The groom’s side had increased the demand for dowry at the last minute. Everyone went into frenzy. My cousin’s father had passed away two years ago and there wasn’t any other earning member in the family. The rest of the family, along with my grandfather, put their heads together in order to find a solution. Numerous attempts at negotiations were made, only to give in to all the demands in the end, as the bride’s side almost always does. As all savings were put together, fixed deposits broken, nobody seemed happy at all.
In my head, I was already making stories of how to tackle the ‘bad side’ in totally unrealistic ways. I couldn’t understand how a marriage could be built around this strong sense of repulsion. I went to my mother and asked why we simply couldn’t say no. Dowry is illegal, all of us knew that. Her response to that observation shook me. We couldn’t say no because the same situation would most likely be repeated with the next prospect and the next. Moreover, time was a ticking bomb. My cousin was 29, already beyond the age considered ‘right’ for girls of ‘respectable families’ to get married. To add to the problem, she wasn’t really known for her beauty, which is judged by complexion. Too many proposals had been turned down by various families, just by looking at her picture. Being the eldest sibling, she had been forced to quit her education to look after the family. Being dependent on others, she had relinquished dreams of a fairytale marriage long ago. Her younger sister was waiting in line to be married next. It was a bitter reality we had to accept, a reality that had existed in previous generations and could continue to do so in coming ones.

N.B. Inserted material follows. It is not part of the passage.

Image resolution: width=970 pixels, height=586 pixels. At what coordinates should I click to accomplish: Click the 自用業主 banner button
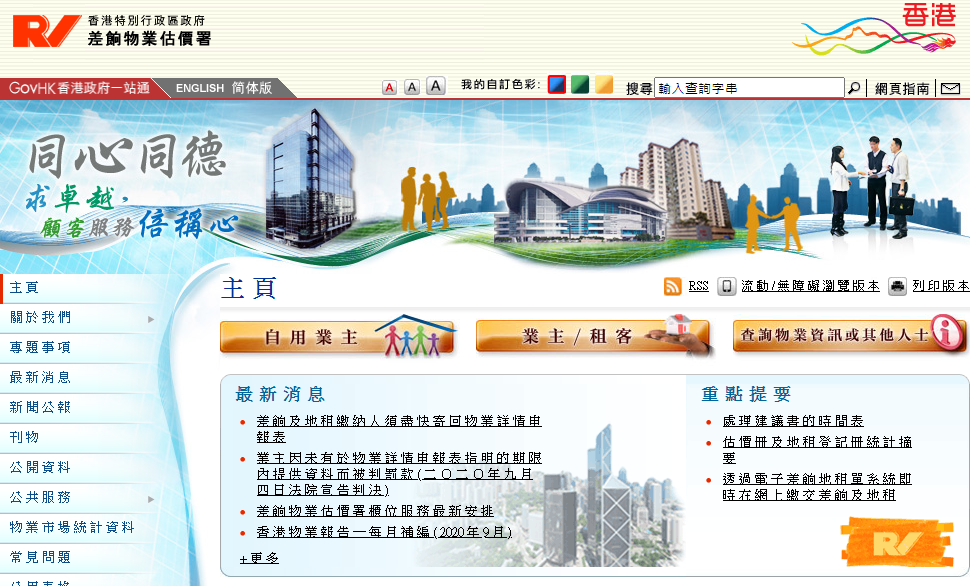[x=338, y=337]
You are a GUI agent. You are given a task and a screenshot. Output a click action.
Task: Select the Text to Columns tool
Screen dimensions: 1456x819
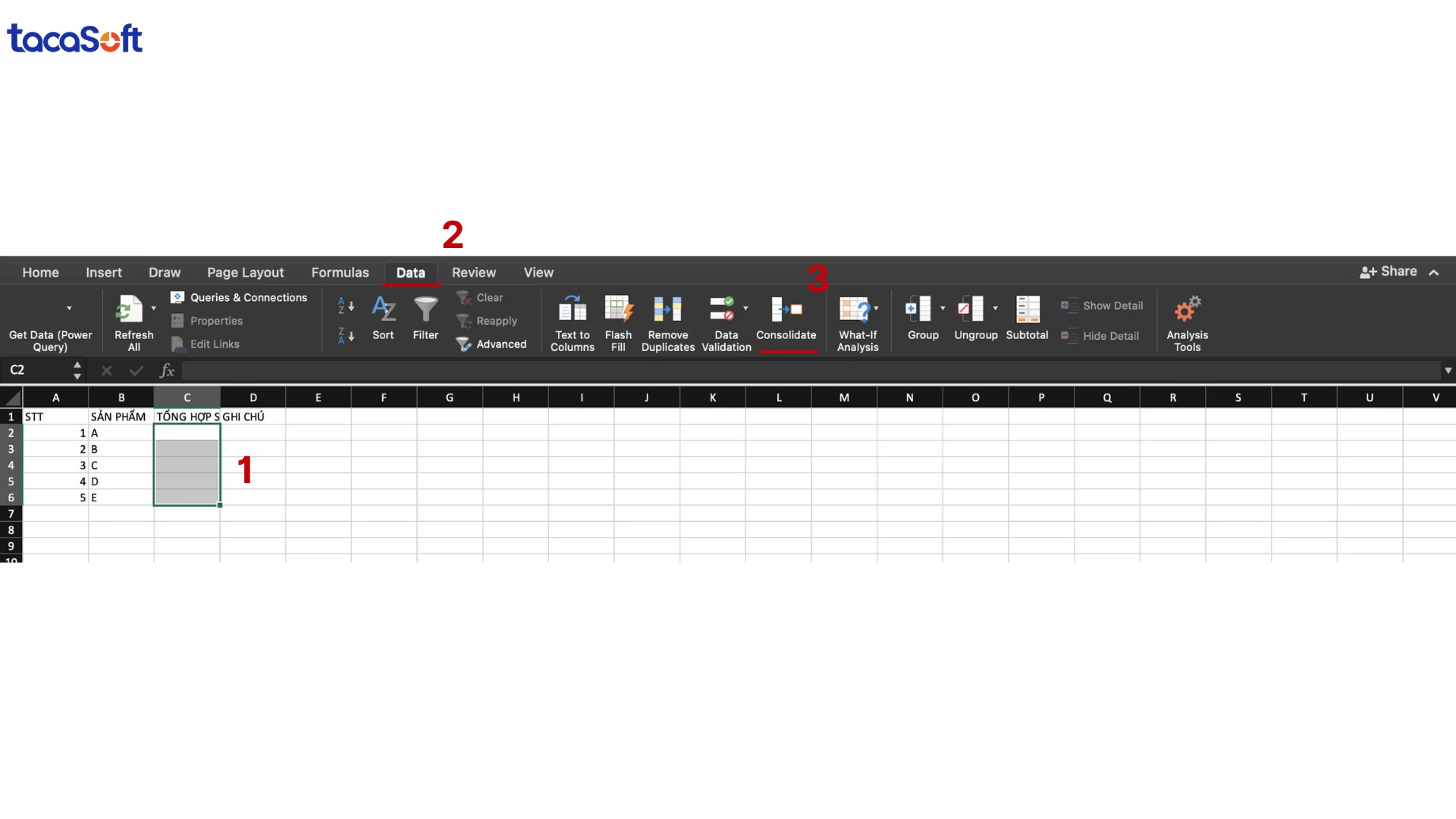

Before the day of the wedding, all the items for dowry had to be packed and sent to the groom’s house. Before being loaded on the truck, they were laid out in full view, for the ladies from the neighbourhood to come and scrutinize. They nodded their heads in approval. Our status in society was intact. Music blared from loudspeakers, celebrations began again. The relation between the two families improved as my cousin, ‘thankfully’, gave birth to a healthy baby boy, fulfilling the wish of her mother-in-law. The marriage, as projected in the society at least, is a happy one, without complications.
I write this not to present a grim picture, but only to shatter the myth that dowry is a thing of the past. Neither is it an obsolete practice, nor confined to any region or class. The societal pressures and stereotypes exist despite education (the groom was a journalist, if that makes you feel worse). Not only is it a practice that leads to the perception of females as a “burden” and thus attempts at killing them before birth, but also is the cause behind the gruesome practice of killing the brides when demands are not fulfilled. It is disturbing that 24,771 dowry deaths have been reported in the last 3 years. An issue that lies at the heart of multiple problems- patriarchy, infanticide and status symbolism- must be dealt with in a manner that goes beyond the textbooks and legal terms.